Dossier : IMM-3683-13

Référence : 2014 CF 816

[TRADUCTION FRANÇAISE CERTIFIÉE, NON RÉVISÉE]

Toronto (Ontario), le 21 août 2014

En présence de madame la juge Mactavish

ENTRE :

NHUT VO

demandeur

et

LE MINISTRE DE LA CITOYENNETÉ ET DE L’IMMIGRATION ET

LE MINISTRE DE LA SÉCURITÉ PUBLIQUE ET DE LA PROTECTION CIVILE

 

défendeurs

JUGEMENT ET MOTIFS

[1]               La Section d’appel de l’immigration de la Commission de l’immigration et du statut de réfugié a conclu que Nhut Vo n’avait pas établi que son mariage avec son épouse actuelle, Thi Tuyet Trinh Le, était authentique et n’avait pas été contracté principalement à des fins d’immigration.

[2]               La Commission a rejeté l’appel de monsieur Vo notamment parce que ce dernier n’avait pas produit d’élément de preuve concernant les plans du couple pour l’avenir. Selon monsieur Vo, cette conclusion était injuste parce que la Commission ne lui a posé aucune question à ce sujet. Monsieur Vo a aussi allégué que la conclusion de la Commission quant à l’authenticité du mariage était déraisonnable.

[3]               Pour les motifs exposés ci‑dessous, j’ai conclu que monsieur Vo n’a pas été traité injustement en l’espèce et que la décision de la Commission était raisonnable. Par conséquent, la demande de monsieur Vo sera rejetée.

I.                   Le contexte

[4]               Le mariage en question était le troisième de monsieur Vo, et c’était la troisième fois qu’il essayait de parrainer une femme afin que cette dernière obtienne la résidence permanente au Canada. Après la fin de sa première union de fait, monsieur Vo a présenté une demande pour parrainer une fiancée en 1995. Il semble qu’il ait par la suite retiré sa demande de parrainage lorsque la relation s’est terminée. Monsieur Vo a épousé sa deuxième femme en 2004, et il l’a parrainée peu de temps après. Son épouse a quitté le Vietnam pour venir au Canada en 2005, mais le couple a divorcé peu de temps après son arrivée.

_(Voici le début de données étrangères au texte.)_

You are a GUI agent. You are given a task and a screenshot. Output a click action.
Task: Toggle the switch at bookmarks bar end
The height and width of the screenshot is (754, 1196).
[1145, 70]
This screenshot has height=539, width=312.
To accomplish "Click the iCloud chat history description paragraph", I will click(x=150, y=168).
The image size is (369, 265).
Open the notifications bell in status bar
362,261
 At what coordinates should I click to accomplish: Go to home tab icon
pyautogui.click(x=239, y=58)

[5]               Monsieur Vo a marié madame Le au Vietnam en 2007, et il a présenté une demande en vue de la parrainer peu de temps après.

[6]               Après une entrevue avec madame Le, une agente des visas a rejeté la demande de monsieur Vo en vue de parrainer son épouse. L’agente n’était pas convaincue que le mariage était authentique et qu’il n’avait pas été contracté principalement pour acquérir un statut ou un privilège sous le régime de la Loi sur l’immigration et la protection des réfugiés, LC 2001, c 27.

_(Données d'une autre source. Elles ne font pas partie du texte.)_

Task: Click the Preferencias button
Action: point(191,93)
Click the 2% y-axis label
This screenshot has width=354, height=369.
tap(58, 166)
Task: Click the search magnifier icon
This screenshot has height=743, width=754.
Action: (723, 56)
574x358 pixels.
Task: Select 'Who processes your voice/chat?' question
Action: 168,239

[7]               Il est évident que l’agente des visas avait des doutes quant à l’authenticité du mariage. L’agente des visas a notamment estimé que la description que madame Le a faite des qualités personnelles de monsieur Vo ainsi que la description des intérêts communs des époux et de leurs plans pour l’avenir étaient toutes [traduction] « d’ordre général ». L’agente des visas a également conclu que madame Le [traduction] « n’avait rien dit qui témoignait de l’existence d’un mariage de près de 4 ans ». La demande de parrainage a été rejetée notamment en raison de ces doutes.

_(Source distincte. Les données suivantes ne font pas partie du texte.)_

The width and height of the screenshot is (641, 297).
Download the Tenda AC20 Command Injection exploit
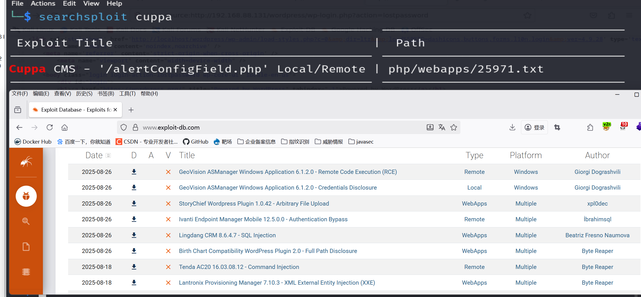[134, 267]
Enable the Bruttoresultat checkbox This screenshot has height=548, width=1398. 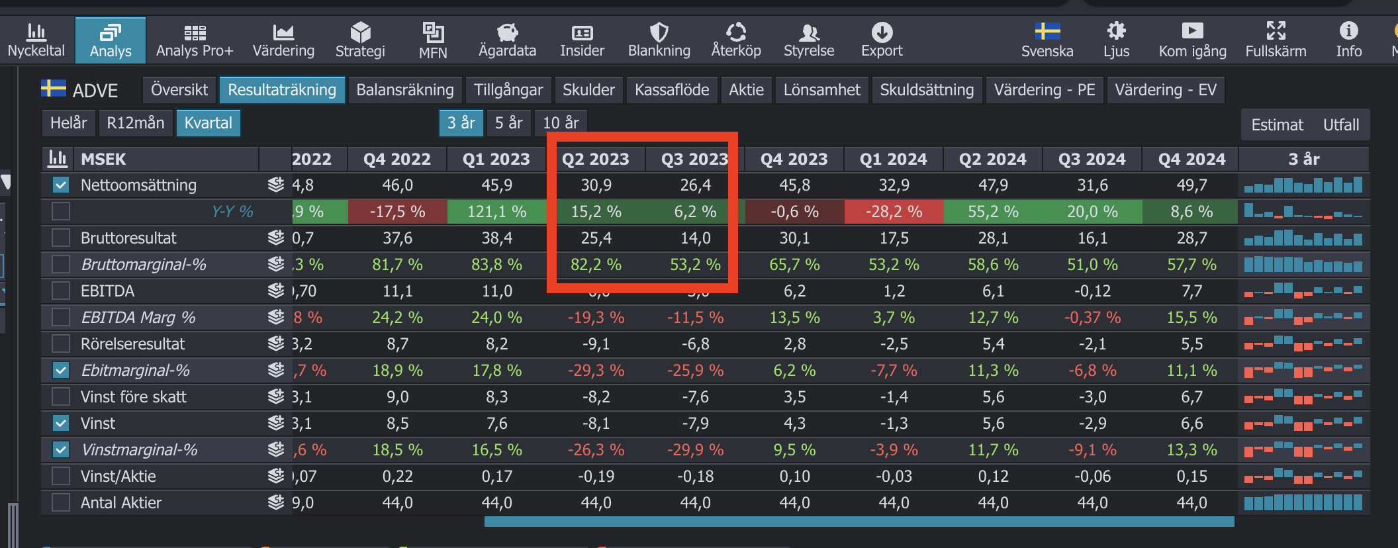61,238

[8]               Monsieur Vo a interjeté appel de cette décision à la Commission. Cette dernière a rejeté l’appel, et la Cour est saisie du contrôle judiciaire de la décision de la Commission.

II.                La question de l’équité procédurale

[9]               Après avoir examiné la preuve produite en appel, la Commission a conclu qu’un certain nombre de doutes soulevés par l’agente des visas (notamment l’omission de monsieur Vo de divulguer la demande de parrainage de sa fiancée en 1995 et le fait que ce dernier ait peut‑être continué à fréquenter sa conjointe de fait) avaient fait l’objet d’un examen adéquat à la lumière des nouveaux éléments de preuve produits par monsieur Vo.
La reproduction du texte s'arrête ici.